Ricordo bene quel giorno, giocavo nel Mantova, era il 17 giugno del 1967, stadio Martelli con 12 mila persone che aspettavano solo di vedere i “Samba Boys” giocare. Tra i calciatori brasiliani presenti ricordo ancora con piacere Eden un talentuoso 18 enne che giocava mezz’ala così come Wilson, Santana detto Teodoaldo un ragazzo di 17 anni e un centrocampista davvero formidabile e Carlos Alberto Toda un terzino di 24 anni che al tempo aveva segnato 12 reti in campionato, anche se il più popolare era chiaramente Pelè. Quando negli spogliatoi il mio allenatore Cadè mi disse che avrei marcato il numero 10 brasiliano, che al tempo conoscevo solo per la fama che lo precedeva, lì per lì ero rimasto senza parole, ma poi, una volta sceso in campo, ho pensato solo a concentrarmi perché sapevo che solo così sarei riuscito a svolgere bene il mio compito: marcare Pelè. La partita fu davvero intesa, perdemmo 2 a 1, ma c’è da dire che al tempo la nostra formazione era composta anche da giocatori in prestito da altre squadre perché il Mantova, quella stessa settima, era di fatto impegnato in un altra competizione fuori Italia

Del suo modo di stare in campo invece avevi avuto potuto apprezzare quel famoso stile “Ginga” di divertirsi e godere in maniera spensierata del gioco senza troppi schemi e tattiche?

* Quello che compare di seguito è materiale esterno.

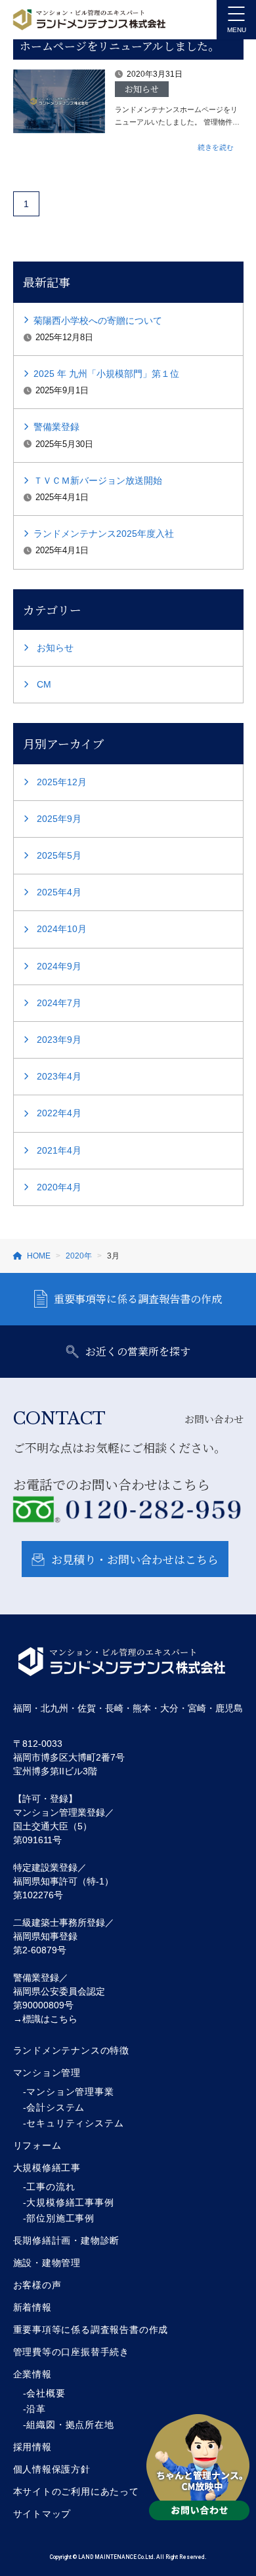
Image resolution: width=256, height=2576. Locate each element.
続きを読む (216, 147)
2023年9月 (59, 1039)
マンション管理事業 (70, 2091)
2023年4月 (59, 1076)
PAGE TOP (236, 2487)
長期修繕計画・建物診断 (66, 2240)
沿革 (36, 2409)
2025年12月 (62, 782)
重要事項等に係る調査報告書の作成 (138, 1298)
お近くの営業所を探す (137, 1351)
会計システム (55, 2107)
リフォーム (37, 2145)
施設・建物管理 (47, 2262)
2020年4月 (59, 1187)
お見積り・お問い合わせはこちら (135, 1559)
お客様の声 (37, 2285)
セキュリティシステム (74, 2123)
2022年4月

Senza dubbio, Pelè era certamente un giocatore di un altro pianeta, aveva un fisico robusto e delle gambe possenti che gli donano una velocità e un’imprevedibilità fuori dal comune, ma non aveva solo il fisico, era forte anche mentalmente, aveva come una reazione istintiva, immediata, come pensava ad una giocata l’aveva già realizzata. Anche i suoi compagni di squadra però non erano da meno, si vedeva che avevano un modo diverso di interpretare il calcio, sempre e rigorosamente a ritmo di samba. Al tempo certe giocate non si vedeva in Europa tanto meno in Italia e tra loro e i Globetrotters del basket, anche loro in tournée in quegli anni, non saprei proprio dire chi faceva girare di più la palla.

Ma quindi Roberto, tu che l’hai marcato da vicino, come si poteva fermare un giocatore di quella forza e tecnica?

Pelè non lo fermavi, potevi solo provare a contrastarlo, qualche volta ci sono riuscito altre sono andato lungo, ma in quella partita credo comunque di avere fatto bene, ricordo di avere ricevuto diversi complimenti dai miei compagni e dalla stampa

C’è qualcos’altro, oltre al calcio giocato, che ricordi con piacere di quelli serata?

La sua disponibilità con tutti prima e dopo la partita, si capiva che era un campione gentile, il suo essere così semplice ti metteva allegria

In una recente intervista il fuoriclasse della Seleçao Neymar ha dichiarato di essere d’accordo con l’affermazione che prima di Pelé il 10 era solo un numero e che il calcio era solo uno sport, è un pensiero che ti senti di condividere?

Da quando ho memoria il numero 10 è sempre stato indossato dai campioni, come calciatore preciso che il numero 10 per me è Maradona, ma la maglia numero 10, quella del campione, per me è di Pelè

Bene Roberto, grazie ancora per quanto hai voluto condividere con noi confermando che dietro al campione Pelè, c’è stato anche un grande uomo. Una testimonianza che auspichiamo possa giungere anche alle nuove generazioni di calciatori ricordando che come diceva O Rei, “Il successo non è mai un caso, è duro lavoro, perseveranza, apprendimento, studio, sacrificio e soprattutto amore per quello che fai o impari a fare”.